What the task requires:
Reproduce, exactly, the lines of the material below from the line containing "Go to previous product image arrow" through the line containing "Screen dimensions: 1734x1042", with both end lines included and nothing else.

Entries supplied:
▶

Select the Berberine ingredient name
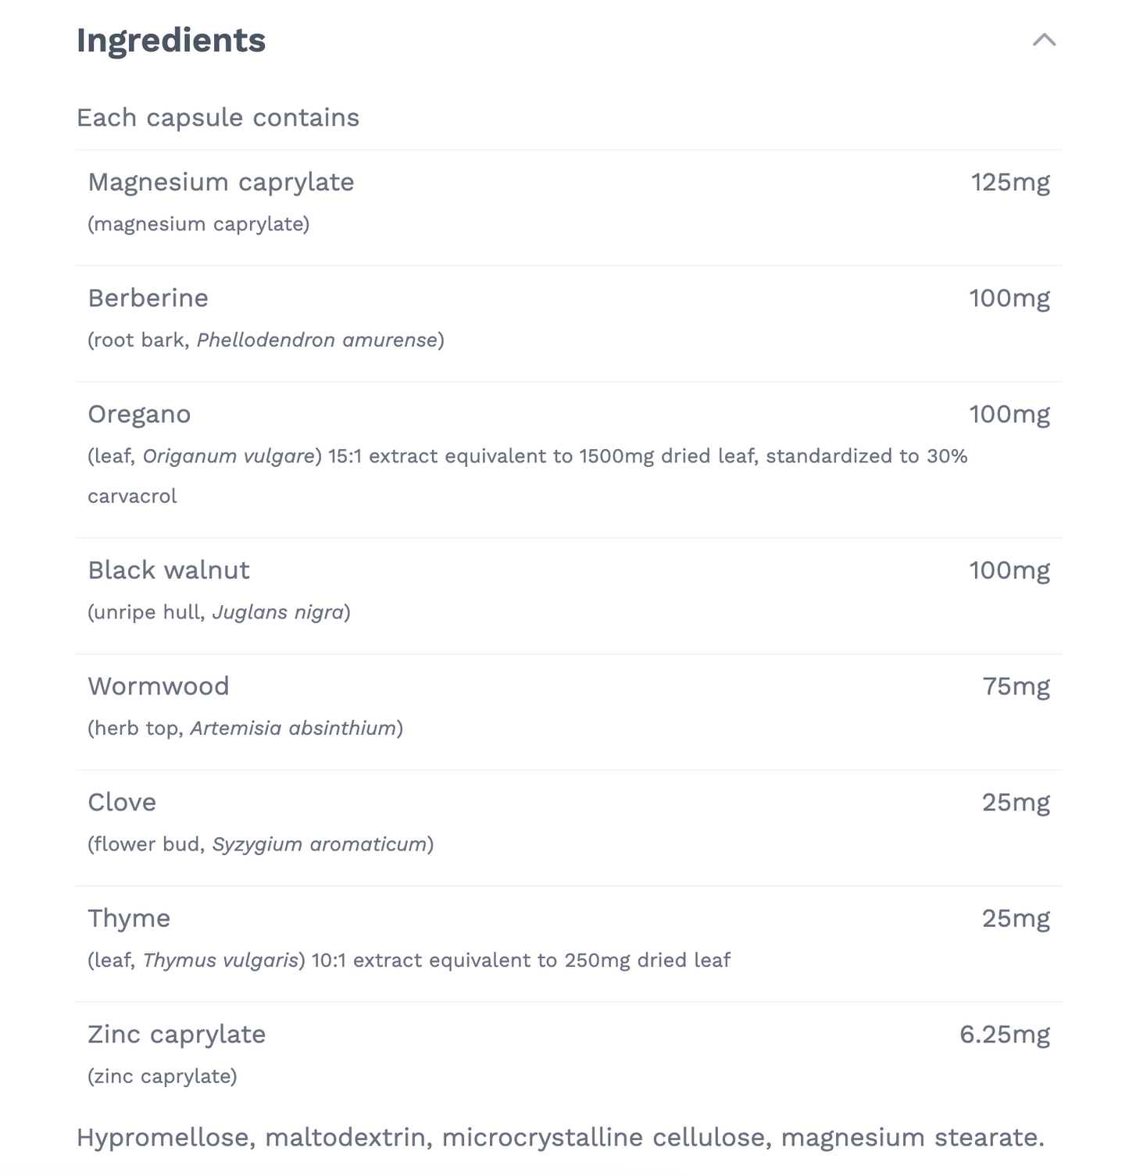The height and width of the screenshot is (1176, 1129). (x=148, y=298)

◀
▶

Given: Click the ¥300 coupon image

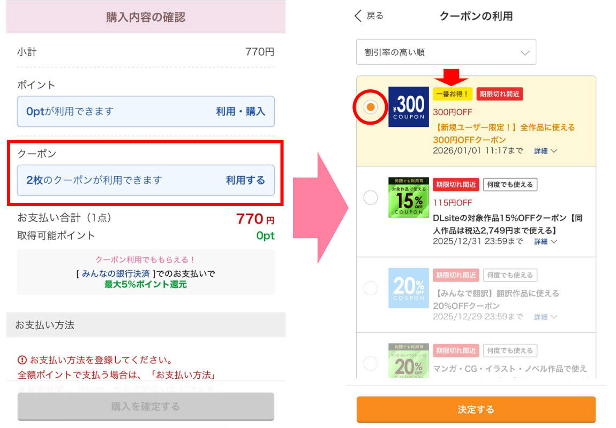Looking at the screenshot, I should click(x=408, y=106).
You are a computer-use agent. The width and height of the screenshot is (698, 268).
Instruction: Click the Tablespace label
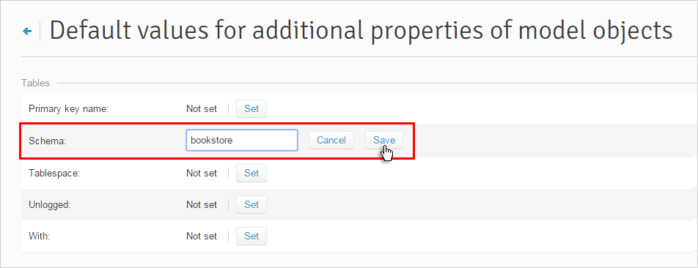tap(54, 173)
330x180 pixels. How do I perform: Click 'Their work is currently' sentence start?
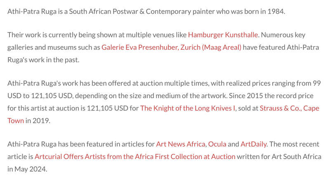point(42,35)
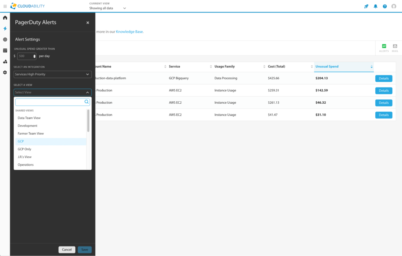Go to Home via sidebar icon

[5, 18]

◀
▶

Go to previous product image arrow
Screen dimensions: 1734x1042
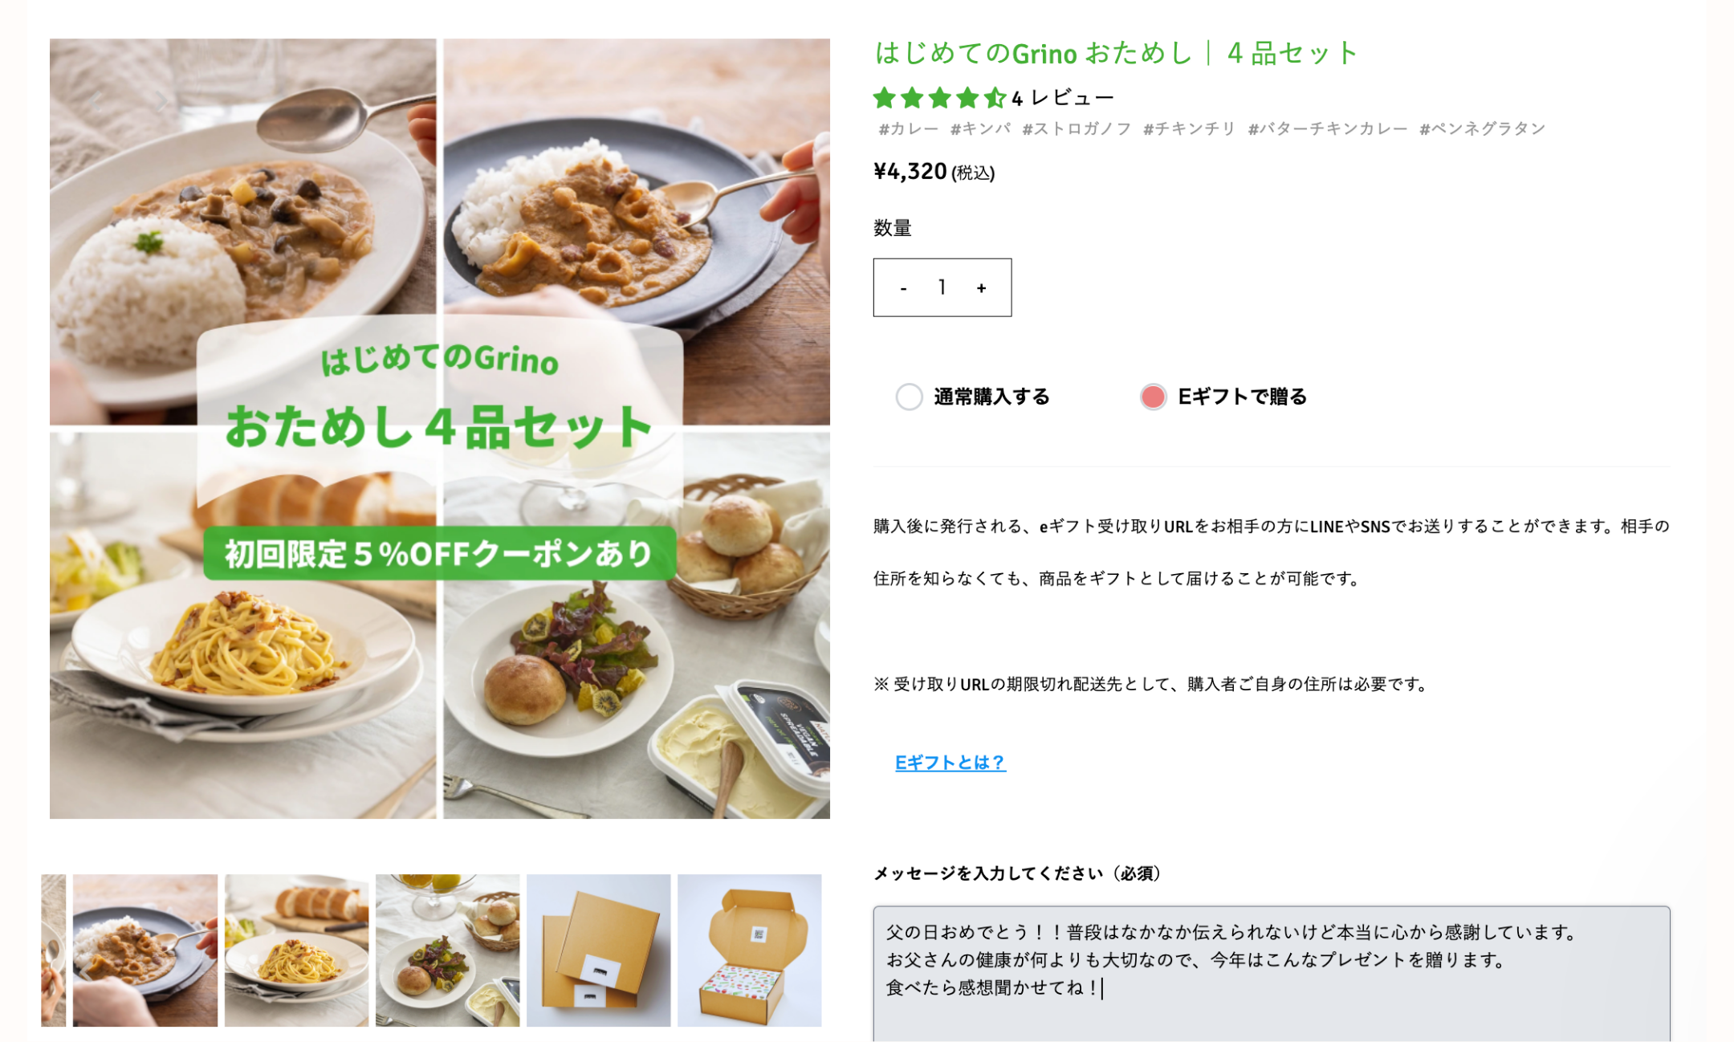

◀

Exercise answer:
Go to previous product image arrow
Screen dimensions: 1734x1042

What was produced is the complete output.